EVERGREY, Architects of the New Wave

EVERGREY, Architects of the New Wave
https://wtrmag.com/


MEDIATOR 3 ETOILES - 2025 https://wtrmag.com/

Label : Napalm Records

Sortie : 05 juin 2026


Deux ans après « Theories of Emptiness », EVERGREY revient avec un nouvel album, mais pas tout à fait dans la même configuration. Le départ d’Henrik DANHAGE a laissé un vide, et comme son remplaçant Stephen PLATT n’était pas encore dispo au moment d’entrer en studio, le groupe s’est retrouvé en quatuor. Résultat : les solos sont assurés par Tom ENGLUND et… Johan NIEMANN le bassiste. Et franchement, ça fonctionne.

Dès « The Shadow Self » et le morceau-titre « Architects of the New Wave », on retrouve la patte d’EVERGREY : ce Metal Progressif moderne, sombre mais mélodique, qui fait leur identité depuis des années.
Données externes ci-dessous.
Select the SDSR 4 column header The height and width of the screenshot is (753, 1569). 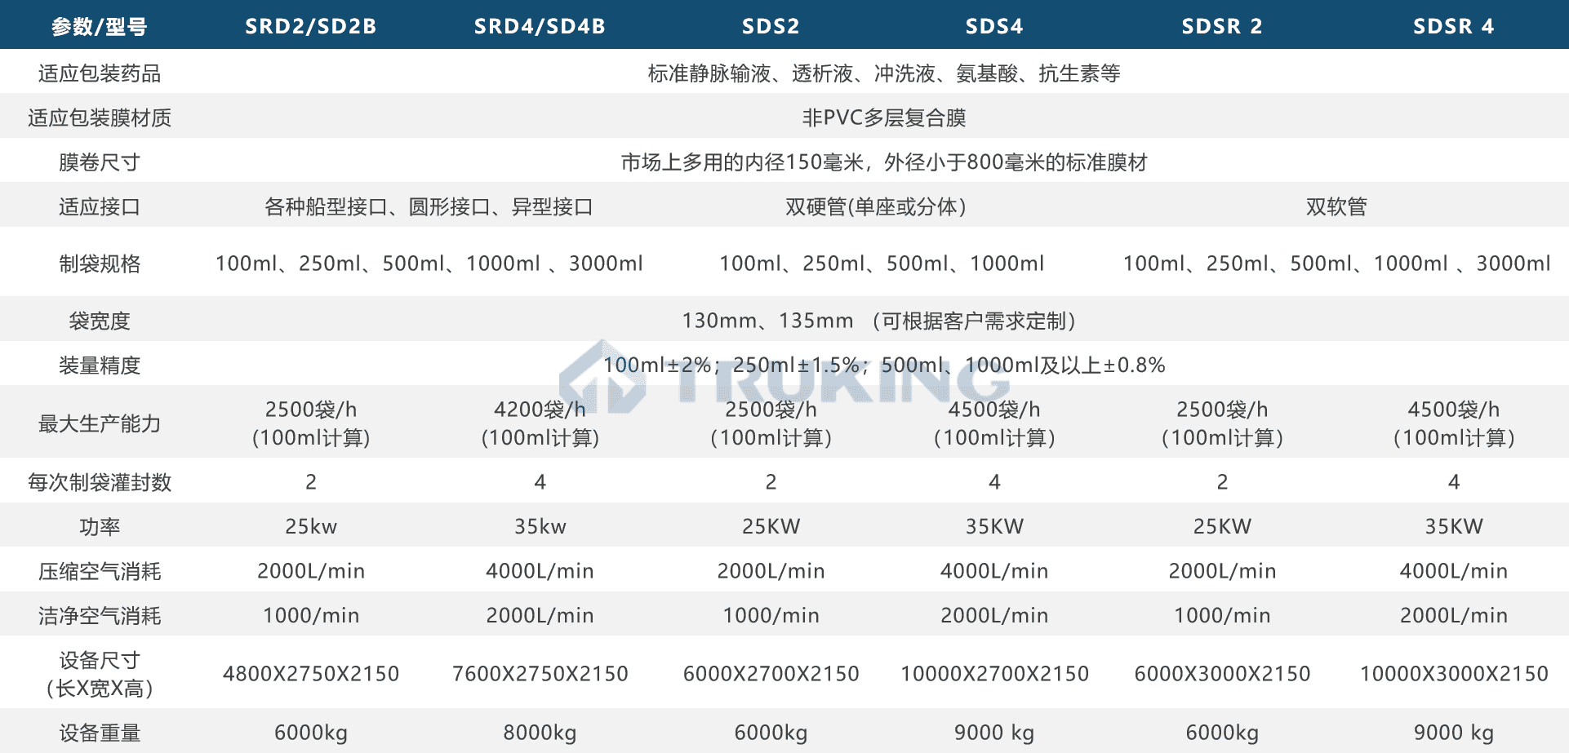tap(1453, 26)
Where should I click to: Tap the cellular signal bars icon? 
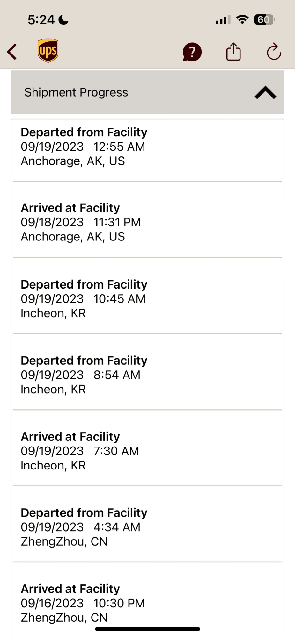[223, 20]
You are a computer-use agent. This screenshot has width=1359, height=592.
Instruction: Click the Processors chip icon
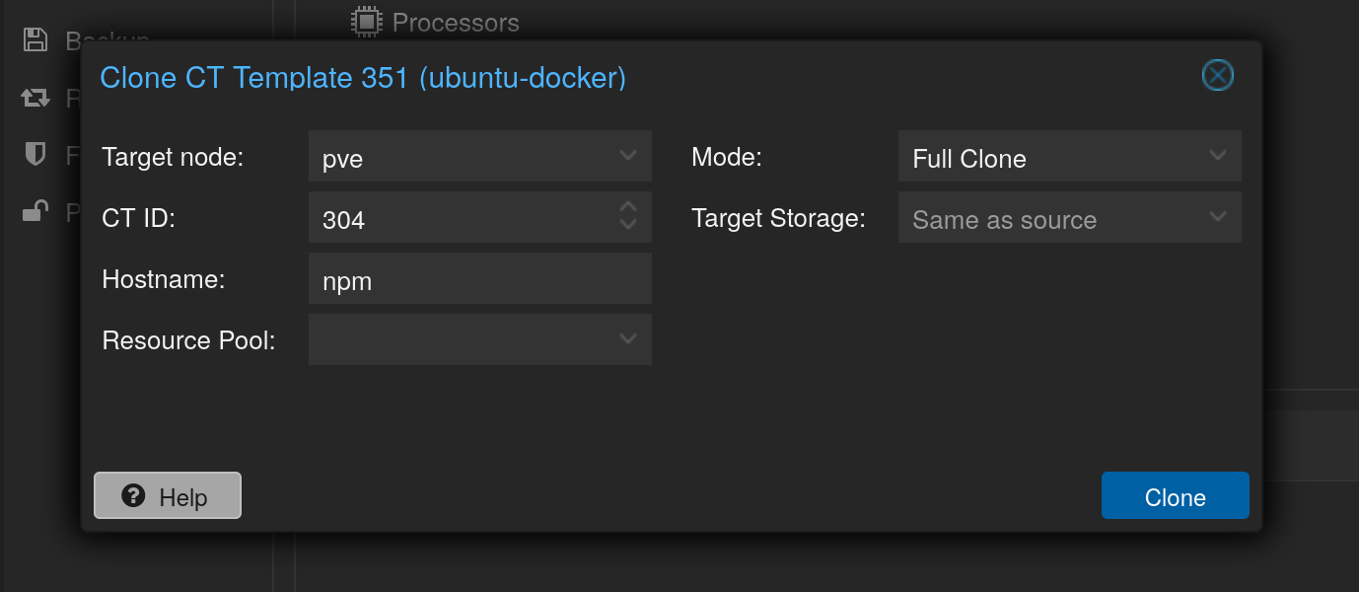coord(366,22)
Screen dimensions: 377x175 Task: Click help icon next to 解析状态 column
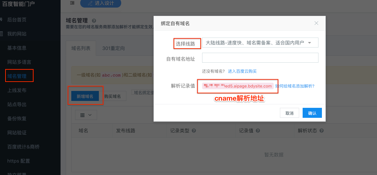coord(322,131)
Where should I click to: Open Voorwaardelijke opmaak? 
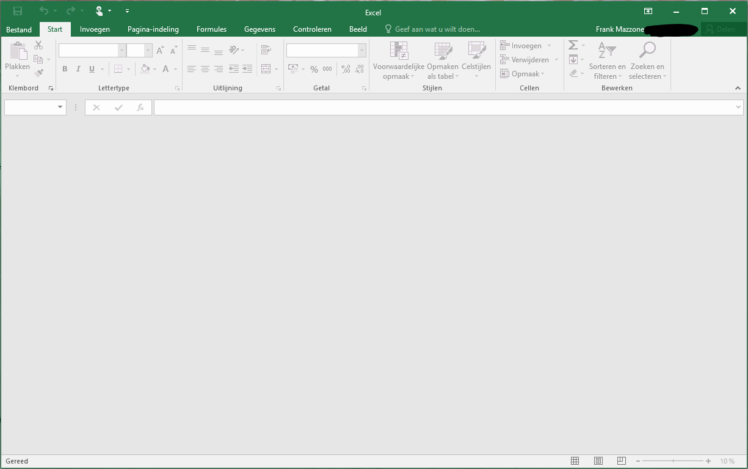[x=398, y=61]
Sauf que cette fois, un vent plus léger souffle sur l’album. « The World is on Fire » ouvre la porte à un son plus doux, plus aérien, et cette orientation va s’installer tranquillement tout au long du disque.
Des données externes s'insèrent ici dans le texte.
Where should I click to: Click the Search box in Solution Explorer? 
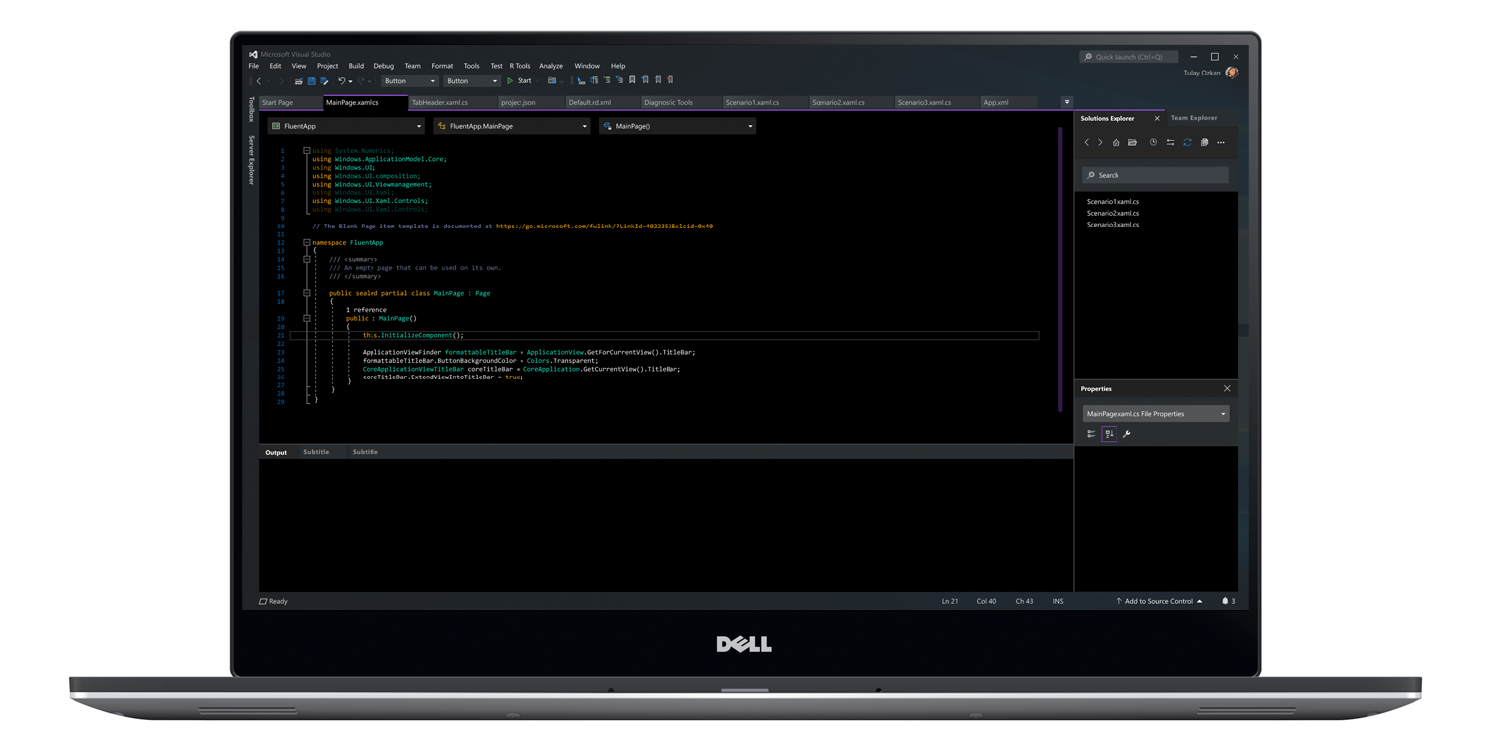click(1154, 174)
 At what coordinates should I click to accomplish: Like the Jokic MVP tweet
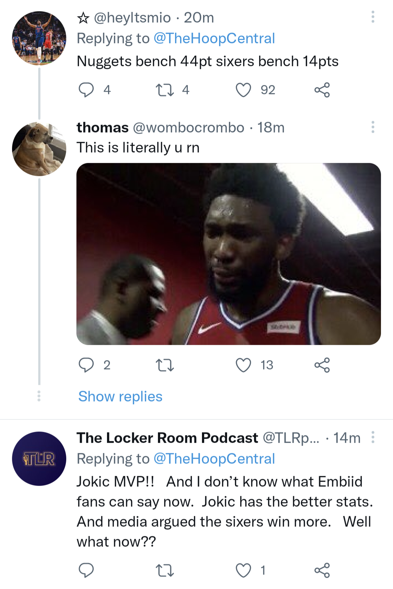[x=243, y=570]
Attention, EVERGREY n’a pas rangé les guitares dans un placard. Les riffs sont là et les rythmiques bien présentes mais on est loin de la noirceur d’un « A Heartless Portrait » ou même du côté plus « agressif » de « Theories of Emptiness ». ENGLUND semble avoir décidé de regarder vers l’avenir plutôt que de ruminer les ténèbres. Ses textes respirent un optimisme nouveau, une envie de reconstruire plutôt que de survivre.

Musicalement, ça bouge aussi. Pas de révolution totale, mais des signes d’évolution – par rapport aux derniers albums qui tournaient sur un schéma bien huilé – se font sentir. ENGLUND tente de nouvelles choses vocalement. Ca s’entend sur « Heaven » ou « Chains of Shame » et le duo avec Mikael STANNE de DARK TRANQUILITY sur « A Burning Flame » est un moment fort.

Tout n’est pas parfait : l’album tire un peu trop vers le mid tempo, notamment sur « The Prophecy » qui clôture le disque sans vraiment exploser. Si « Leaving the Emptiness » impressionne, certains choix d’arrangements donnent parfois l’impression que le groupe aurait pu aller plus loin dans la démarche.

Au final, EVERGREY sort un peu de sa zone de confort sans renier ce qu’il est. « Architects of the New Wave » est un album solide, rempli de très bons morceaux, mais qui laisse entendre que cette nouvelle direction demande encore un peu de réglage.